--- PASSAGE SHOWN Enclosed Below ---
We do know that records of the phrase date to at least the 1930s. In a memoir written by the British Ambassador to China around 1936, the author mentions learning of a Chinese curse may you live in interesting times. A little while later, in 1939, Frederic R. Coudert shared hearing of the phrase in his opening remarks at the Proceedings of the Academy of Political Science. He stated: 

Some years ago, in 1936, I had to write to a very dear and honored friend of mine, who has since died, Sir Austen Chamberlain, brother of the present Prime Minister [Neville Chamberlain], and I concluded my letter with a rather banal remark, “that we were living in an interesting age.” Evidently he read the whole letter, because by return mail he wrote to me and concluded as follows: “Many years ago, I learned from one of our diplomats in China that one of the principal Chinese curses heaped upon an enemy is, ‘May you live in an interesting age.’” “Surely,” he said, “no age has been more fraught with insecurity than our own present time.” That was three years ago.

In fact, as evidenced by a 1936 newspaper article in The Yorkshire Post, Sir Austen Chamberlain used the expression in a speech he gave at an annual meeting of the Birmingham Unionist Association, citing it as an ancient Chinese curse that had fallen upon England thanks to Germany’s violation of the Treaty of Locarno, which saw Germany, France, Belgium, Italy, and Great Britain agree to peace in western Europe.
--- End of Enclosed PASSAGE SHOWN ---
--- DATA SUPPLIED Enclosed Below ---
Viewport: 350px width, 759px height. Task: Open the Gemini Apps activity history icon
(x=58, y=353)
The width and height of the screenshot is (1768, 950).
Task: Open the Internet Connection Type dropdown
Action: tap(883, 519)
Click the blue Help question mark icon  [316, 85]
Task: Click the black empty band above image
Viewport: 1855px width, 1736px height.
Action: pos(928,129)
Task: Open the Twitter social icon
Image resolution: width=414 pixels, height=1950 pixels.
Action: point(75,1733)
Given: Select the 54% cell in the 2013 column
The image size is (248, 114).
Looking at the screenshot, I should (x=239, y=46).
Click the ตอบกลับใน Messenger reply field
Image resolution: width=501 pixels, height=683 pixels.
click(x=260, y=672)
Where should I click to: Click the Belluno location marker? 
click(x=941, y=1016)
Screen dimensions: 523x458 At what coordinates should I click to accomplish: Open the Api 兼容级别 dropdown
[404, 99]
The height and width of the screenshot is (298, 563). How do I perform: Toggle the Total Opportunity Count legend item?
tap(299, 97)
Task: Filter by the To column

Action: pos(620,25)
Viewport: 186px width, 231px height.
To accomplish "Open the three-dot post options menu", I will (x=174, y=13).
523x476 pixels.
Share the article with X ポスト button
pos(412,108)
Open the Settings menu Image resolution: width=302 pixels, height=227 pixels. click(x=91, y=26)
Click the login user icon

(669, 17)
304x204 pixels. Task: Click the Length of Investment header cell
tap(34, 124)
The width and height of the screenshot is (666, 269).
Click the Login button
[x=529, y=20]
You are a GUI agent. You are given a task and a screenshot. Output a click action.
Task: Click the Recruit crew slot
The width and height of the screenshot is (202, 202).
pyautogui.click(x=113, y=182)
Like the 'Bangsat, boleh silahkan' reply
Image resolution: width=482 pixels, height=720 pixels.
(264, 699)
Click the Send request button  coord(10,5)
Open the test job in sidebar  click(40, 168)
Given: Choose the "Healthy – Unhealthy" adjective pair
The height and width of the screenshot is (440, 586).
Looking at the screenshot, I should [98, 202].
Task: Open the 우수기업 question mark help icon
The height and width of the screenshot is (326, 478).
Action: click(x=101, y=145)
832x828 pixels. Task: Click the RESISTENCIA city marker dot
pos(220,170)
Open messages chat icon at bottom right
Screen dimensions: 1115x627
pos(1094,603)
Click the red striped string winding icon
--- End of Enclosed DATA SUPPLIED ---
PROBLEM REQUIREMENTS:
Continue the passage on the origins of the "may you live in interesting times" curse, beginning after its final sentence.

YOUR RESPONSE:
Language historians suggest that Austen Chamberlain’s father, Joseph Chamberlain, was actually likely the one who told him of the expression. It appears he used the idea of “interesting times” to mean those of disruption and danger in a speech he gave in the late-19th century, in 1898, saying:

I think that you will all agree that we are living in most interesting times. (Hear, hear.) I never remember myself a time in which our history was so full, in which day by day brought us new objects of interest, and, let me say also, new objects for anxiety. (Hear, hear.) 

It also appears Joseph Chamberlain used “interesting times” in this way in a 1901 speech. However, it’s not clear how Austen Chamberlain came to believe it was originally an old Chinese curse, and not just a saying of his father’s. 

Whatever the original source, Robert F. Kennedy certainly shined a spotlight on the phrase and ushered it into popularity when he used it in a speech he gave in Cape Town, South Africa, in 1966. In it, he remarked:

“For the fortunate among us, the fourth danger is comfort, the temptation to follow the easy and familiar paths of personal ambition and financial success so grandly spread before those who have the privilege of education. But that is not the road history has marked out for us. There is a Chinese curse which says ‘May he live in interesting times.’ Like it or not we live in interesting times. They are times of danger and uncertainty; but they are also more open to the creative energy of men than any other time in history. And everyone here will ultimately be judged—will ultimately judge himself—on the effort he has contributed to building a new world society and the extent to which his ideals and goals have shaped that effort.”

Science fiction author Arthur C. Clarke also used it in an essay he wrote in 1965, in which he called the 20th century “probably the most interesting period mankind has ever known.”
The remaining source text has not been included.